読む文章:

ささげの栽培に挑戦しているけれど、摘心のやり方やタイミングが分からずお困りではありませんか。たくさん収穫するためには摘心が重要だと聞くけれど、具体的にどうすれば良いのか、そもそも自分の育てている品種にも必要なのか、疑問は尽きないものです。特に、プランターでの育て方や、つるなしささげの場合の管理方法、赤飯用や金時ささげといった品種による違いなど、知りたいことは多いですよね。また、適切な種まき時期から支柱の立て方、効果的な肥料や追肥のコツ、そして厄介な害虫対策まで、成功のためには多くのポイントがあります。この記事では、ささげ栽培における摘心の基本から応用まで、あなたの疑問を一つひとつ丁寧に解決するために必要な情報を、より深く、網羅的に解説します。

データ:
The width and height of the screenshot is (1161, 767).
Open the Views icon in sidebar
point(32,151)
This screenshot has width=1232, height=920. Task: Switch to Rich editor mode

課題:
(1) ささげ栽培の文章では、たくさん収穫するために重要だと聞くとされている作業は何ですか。
(2) ささげ栽培の文章について、最後の文のあとに来る続きを書いてください。

期待される出力:
(1) 摘心です。

(2)
この記事で分かること
- 摘心の正しいタイミングと具体的な方法がわかる
- 品種や栽培環境に合わせた育て方のコツを学べる
- 収穫量を増やすための管理ポイントを理解できる
- 害虫対策や肥料の適切な使い方を習得できる
成功へ導くささげ栽培と摘心の基本
- 最適な種まき時期と土壌の準備
- プランターで栽培する際の注意点
- 収穫量アップに欠かせない支柱の立て方
- 肥料・追肥で生育を促すタイミング
- 注意すべき害虫の種類と予防策
最適な種まき時期と土壌の準備

ささげの栽培を成功させる最初の、そして最も重要なステップは、適切な時期に種をまき、最適な土壌環境を整えることです。ささげはアフリカ原産の野菜であり、その性質から高温を好みます。そのため、日本の気候では十分に暖かくなってから栽培をスタートさせるのが揺るぎない基本となります。
最適な種まき時期は、お住まいの地域によって多少異なりますが、一般的には平均気温が20℃を超え、地温が安定してくる5月中旬から6月上旬が適期です。焦ってこれより早くまいてしまうと、低温によって種が発芽せずに腐ってしまったり、運良く発芽しても初期生育が著しく悪くなったりする可能性があります。天気予報を確認し、遅霜の心配が完全になくなってから作業を始めるようにしましょう。
また、種まきと並行して進める土壌の準備も非常に重要です。ささげは水はけが良く、有機質に富んだふかふかの土を好みます。マメ科植物の多くがそうであるように、日本の土壌に多い酸性土壌を嫌う性質があるため、事前の土作りが後の収穫量を大きく左右します。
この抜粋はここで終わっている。